Page excerpt:
If you think of the most popular series in history the root of external conflict is obvious - It's in the title.

Harry Potter and The Philosopher's Stone (1997)
Harry Potter and The Chamber of Secrets (1998)
Harry Potter and The Prisoner of Azkaban (1999)
Harry Potter and The Goblet of Fire (2000)
Harry Potter and The Order of the Phoenix (2003)
Harry Potter and The Half-Blood Prince (2005)
Harry Potter and The Deathly Hallows (2007)

There is no separation of conflicts (inner or outer). There is only cause and effect. Let's look at this simple plot:

Schizophrenic drug addict, Ben Davidson, rapes and kills Susan Wilson but avoids prosecution due to a chain of evidence technical infringement. Three years later Davidson is rushed to the ER with GSW to the chest received during another attempted rape. The only available surgeon is Dr David Wilson. The surgeon immediately recognises the patient as his wife's murderer. (Conflict). He refuses to perform the surgery. He comes into conflict with the law when he is informed he'll be charged with murder if he lets the patient die. Wilson maintains his resolve and is prepared to go jail rather save this man. The doctor is now romantically involved with a scrub nurse, Jenny. The nurse reminds him that he took an oath to 'first do no harm'. This triggers an internal conflict. After rethinking the issue the doctor remains adamant - "No". He tells his best-friend and colleague that he prepared to go jail for the rest of his life. His college says, "But what Jenny - the rest of her life." (The outside influence provokes new internal conflict - Is Jenny his future? - Subsequently the original conflict needs to be re-addressed. Our doctor performs the surgery, and saves Davidson's life. In the recovery room Davison apologies to Wilson for killing his wife, then promptly asks him to kill him. He explains that he'll never stop raping and killing - the voices make him do it, and he can't stop. Wilson responds saying he can't do it.If he's learned anything today it's that he's surgeon - it's not only what he is but its who he his. His job is to save lives and first do no harm.

Davidson responds "To who?" (We've gone back to the inner conflict).

Hopefully that demonstrates how resolving a conflict often creates another and new events or information causes seemingly resolved conflicts to be re-addressed.

Most series are vocational and good against evil.

Doctors will have new patients.

Lawyers will have new cases.

Police will have new criminals.

Coroners will have new corpses. etc.

What this exercise asks:
1) Translate this sentence from the excerpt on story conflict into Spanish: "Doctors will have new patients."
2) In the excerpt on story conflict, who is the only available surgeon when Davidson reaches the ER?
3) Please list every Harry Potter title in the excerpt on story conflict that carries a year of 2000 or later, with its year.
You won't need the material for this.

Data excerpts:
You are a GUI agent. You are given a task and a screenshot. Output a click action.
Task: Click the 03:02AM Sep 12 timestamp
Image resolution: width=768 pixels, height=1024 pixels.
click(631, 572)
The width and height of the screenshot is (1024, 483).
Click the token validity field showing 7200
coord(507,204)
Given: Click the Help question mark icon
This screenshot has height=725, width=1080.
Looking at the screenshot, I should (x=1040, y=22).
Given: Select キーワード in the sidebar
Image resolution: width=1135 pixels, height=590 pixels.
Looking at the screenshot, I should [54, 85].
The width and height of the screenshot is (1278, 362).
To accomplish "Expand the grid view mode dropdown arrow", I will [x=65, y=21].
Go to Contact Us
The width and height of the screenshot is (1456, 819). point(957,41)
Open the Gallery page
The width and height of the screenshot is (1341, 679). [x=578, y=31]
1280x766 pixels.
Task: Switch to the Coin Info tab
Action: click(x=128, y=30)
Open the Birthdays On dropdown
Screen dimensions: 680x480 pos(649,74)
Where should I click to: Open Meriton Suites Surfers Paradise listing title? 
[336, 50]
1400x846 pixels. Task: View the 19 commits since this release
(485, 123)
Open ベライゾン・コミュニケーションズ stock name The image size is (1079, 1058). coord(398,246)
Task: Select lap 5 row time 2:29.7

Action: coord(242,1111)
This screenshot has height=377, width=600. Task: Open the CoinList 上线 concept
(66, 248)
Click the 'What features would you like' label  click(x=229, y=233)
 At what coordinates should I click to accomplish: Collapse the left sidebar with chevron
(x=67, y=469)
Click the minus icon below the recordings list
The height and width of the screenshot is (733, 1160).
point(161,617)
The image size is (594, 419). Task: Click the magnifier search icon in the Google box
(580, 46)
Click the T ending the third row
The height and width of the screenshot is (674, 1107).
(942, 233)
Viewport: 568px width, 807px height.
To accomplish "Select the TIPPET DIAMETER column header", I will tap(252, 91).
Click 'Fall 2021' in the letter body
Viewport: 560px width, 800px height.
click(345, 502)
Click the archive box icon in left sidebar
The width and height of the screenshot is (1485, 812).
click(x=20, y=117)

Responses in order:
1) Los médicos tendrán nuevos pacientes.

2) Dr David Wilson.

3)
Harry Potter and The Goblet of Fire (2000)
Harry Potter and The Order of the Phoenix (2003)
Harry Potter and The Half-Blood Prince (2005)
Harry Potter and The Deathly Hallows (2007)